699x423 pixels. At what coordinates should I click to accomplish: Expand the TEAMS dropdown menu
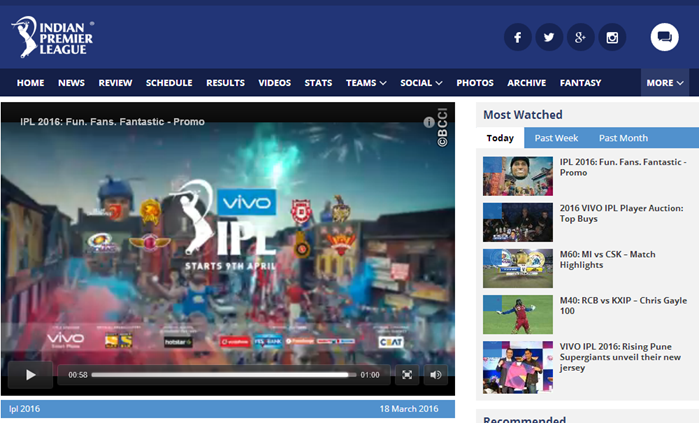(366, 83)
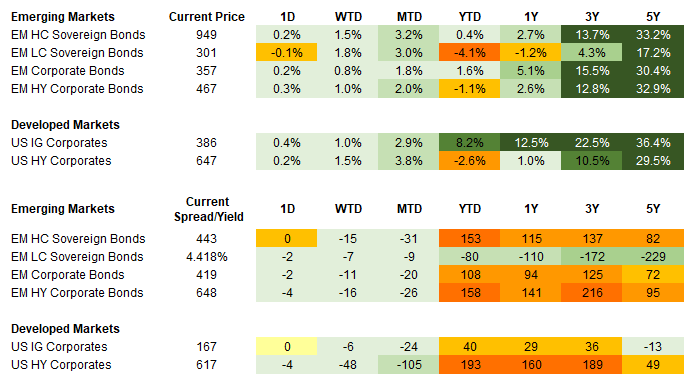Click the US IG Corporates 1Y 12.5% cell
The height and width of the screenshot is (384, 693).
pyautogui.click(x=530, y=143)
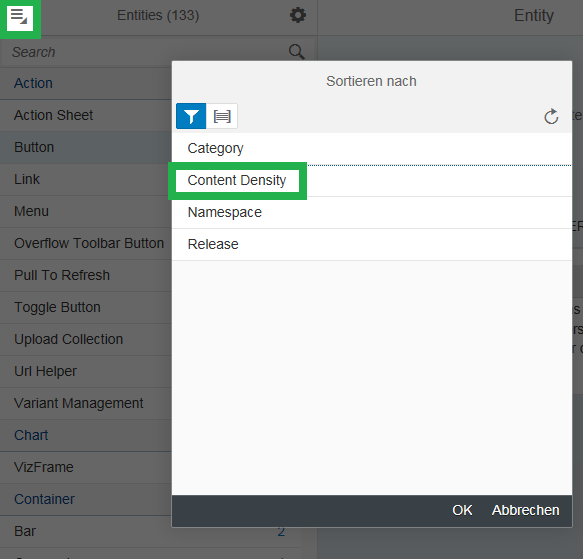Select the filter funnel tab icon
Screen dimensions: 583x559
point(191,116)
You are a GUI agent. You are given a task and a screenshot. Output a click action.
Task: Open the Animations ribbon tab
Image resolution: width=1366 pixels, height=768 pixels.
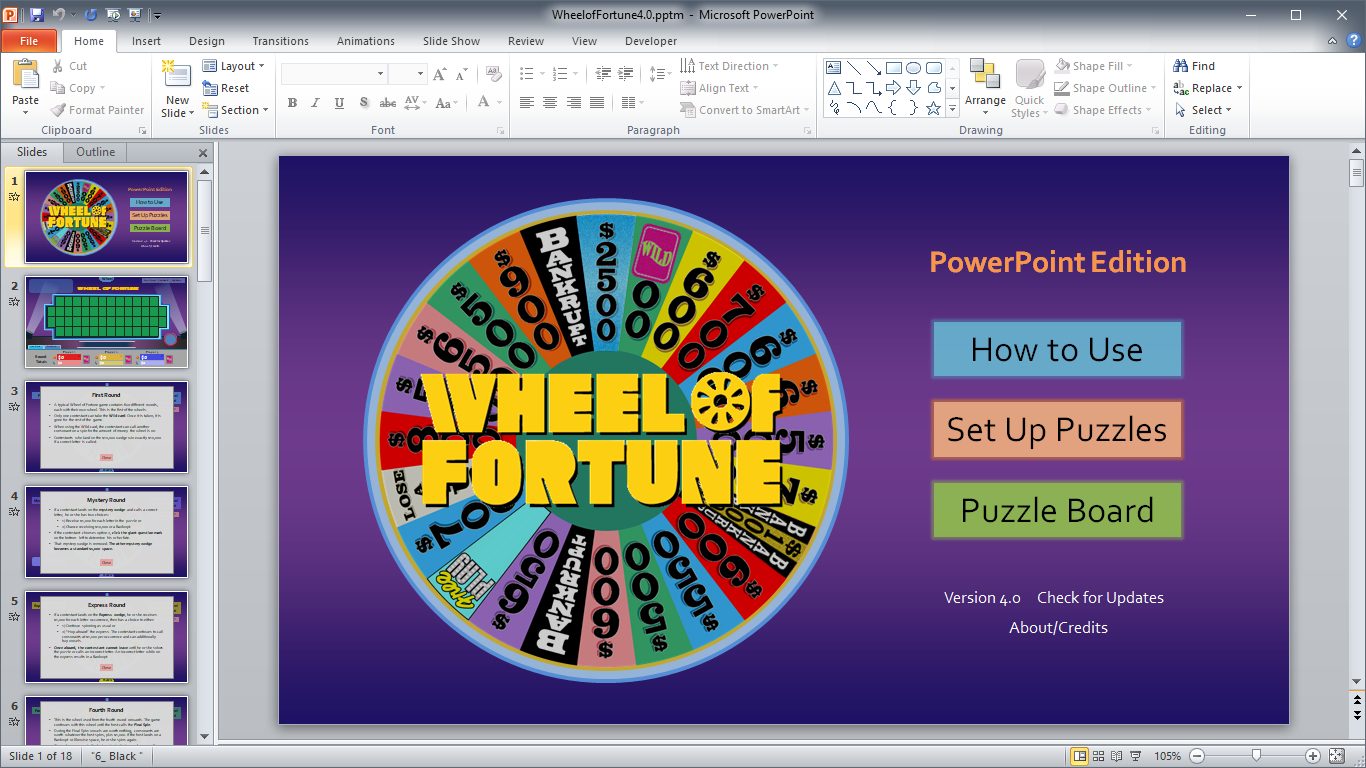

○ ○ ○

**Exercise brief**:
Beginning with the line where "You are a GUI" appears, transcribe the records above word for word through their last line, and include no pictures.

**Exercise solution**:
You are a GUI agent. You are given a task and a screenshot. Output a click action.
Task: Open the Animations ribbon tab
Image resolution: width=1366 pixels, height=768 pixels.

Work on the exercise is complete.